- Type: Metropolitan Open Land
- Location: Southall, United Kingdom
- Coordinates: 51°30′01″N 0°20′41″W﻿ / ﻿51.50035706510714°N 0.34475048775123°W
- Area: 61 acres (25 ha)

= Warren Farm, Southall =

Location in London, England

Warren Farm is a 61-acre (25 hectare) plot of Metropolitan Open Land and Local Nature Reserve located in Norwood Green (Southall) that was previously used as playing fields by local schools. The site also has disused changing rooms and pavilions. After falling out of use as playing fields, it is now a wildflower meadow.

Warren Farm was designated as a Local Nature Reserve by Ealing Council on 9 March 2026.

== History ==
As the name suggests, Warren Farm was initially a farm. It was part of the Osterley Park estate and was acquired by the London County Council from the Countess of Jersey in April 1925. It was run as a farm until the 1960s, when it was converted for use as a sports ground. Control was handed over to Ealing Council in 1990.

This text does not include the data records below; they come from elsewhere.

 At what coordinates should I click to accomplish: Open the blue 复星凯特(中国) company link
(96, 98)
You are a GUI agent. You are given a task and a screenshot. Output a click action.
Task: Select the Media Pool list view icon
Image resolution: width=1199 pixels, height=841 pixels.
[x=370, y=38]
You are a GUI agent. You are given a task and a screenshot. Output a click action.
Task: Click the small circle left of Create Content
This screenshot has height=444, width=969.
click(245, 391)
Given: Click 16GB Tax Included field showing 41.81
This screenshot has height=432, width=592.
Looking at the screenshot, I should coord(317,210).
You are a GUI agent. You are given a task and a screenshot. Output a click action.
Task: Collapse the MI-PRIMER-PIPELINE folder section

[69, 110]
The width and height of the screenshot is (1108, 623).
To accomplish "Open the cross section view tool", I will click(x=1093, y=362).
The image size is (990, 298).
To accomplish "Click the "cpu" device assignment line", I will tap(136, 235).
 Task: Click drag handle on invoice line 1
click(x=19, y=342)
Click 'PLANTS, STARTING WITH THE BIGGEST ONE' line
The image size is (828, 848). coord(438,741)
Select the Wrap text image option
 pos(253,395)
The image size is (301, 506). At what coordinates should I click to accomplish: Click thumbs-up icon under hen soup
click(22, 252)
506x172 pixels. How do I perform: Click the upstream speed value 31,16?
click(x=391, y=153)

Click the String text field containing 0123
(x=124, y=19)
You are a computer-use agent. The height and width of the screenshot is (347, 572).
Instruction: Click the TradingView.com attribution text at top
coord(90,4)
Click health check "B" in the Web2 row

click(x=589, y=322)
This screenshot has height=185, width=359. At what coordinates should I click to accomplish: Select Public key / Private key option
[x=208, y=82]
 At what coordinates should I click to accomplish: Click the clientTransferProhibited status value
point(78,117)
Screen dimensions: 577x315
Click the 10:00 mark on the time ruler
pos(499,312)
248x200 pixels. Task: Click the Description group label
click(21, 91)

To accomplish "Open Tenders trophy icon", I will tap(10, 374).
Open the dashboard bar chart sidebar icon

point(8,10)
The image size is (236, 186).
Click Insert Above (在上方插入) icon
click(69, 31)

In October 2017 wheelie bins stored at Warren Farm caught fire leading to a response of 10 fire engines as well as "70 firefighters and officers."

== Wildlife ==
The site has many plant and animal species; most notably skylarks. Bats, barn owls and 15 locally important plant species are also present on the site.

== Queens Park Rangers ==
Queens Park Rangers F.C. (QPR) announced that Warren Farm was their desired site for a new first team training facility. They proposed to build a two-storey training centre and a three-storey operations building, as well as other buildings. In addition, they planned to build 11 football pitches and "3 cricket wickets" as well as over 400 car parking spaces. Ealing Council granted them planning permission. Legal challenges were issued by local residents, but the final appeal was rejected by the Supreme Court. However nearly 10 years after first announcing their intention, QPR stated they no longer preferred Warren Farm for their training ground, instead moving to a site in Heston.

== Campaign for Nature Reserve status ==
While QPR pursued their plans, Warren Farm was re-wilding naturally. The Brent River and Canal Society, together with local residents opposed to development plans, proposed and petitioned for the area to gain Local nature reserve status; their campaign gained over 3,000 signatures in the first week. The petition stood at 20,000 signatures by March 2023.

A consultation was opened in 2022 which was welcomed by Southall F.C., who had identified the site as suitable for their club.

The publication of the consultation results led to varying claims: proponents of nature reserve status suggested that majority view was in favour, whilst the council stated that the respondents to the survey were not representative of the local area.

In January 2023 Ealing Council announced their intention to develop just over half of Warren Farm as a sports facility whilst also saying they would continue to provide land for the wildlife. They said, “We want to develop plans for this space for people both to enjoy nature and preserve its wild character and provide sports facilities for local people.”

At a meeting on 21 February 2023 the council approved the plans for sport facilities on the site. This attracted a protest in front of Ealing Town Hall with reports of numbers of protesters varying from 250 to 2000 (with local news sources indicating that the likely figure was nearer to the lower end).

Before the council meeting, in a video produced by the Ealing Wildlife Group, a number of prominent wildlife experts and presenters expressed their opposition to Ealing Council's plans and support for the Local Nature Reserve campaign.

in June 2023 a Freedom of Information request by Ealing Council's opposition leader Gary Malcolm revealed that a report in 2018 for Ealing Council recommended that Warren Farm be designated a Site of Importance for Nature Conservation (SINC). The report by ecology consultants was based on a survey carried out in 2017 but was not published.

On 27 February 2024, Ealing Council announced its intention to designate all of Warren Farm as a Local Nature Reserve. This decision was passed by Ealing Council's Cabinet on 6 March 2024.

On 9 March 2026, Ealing Council announced that Warren Farm had been designated as a Local Nature Reserve.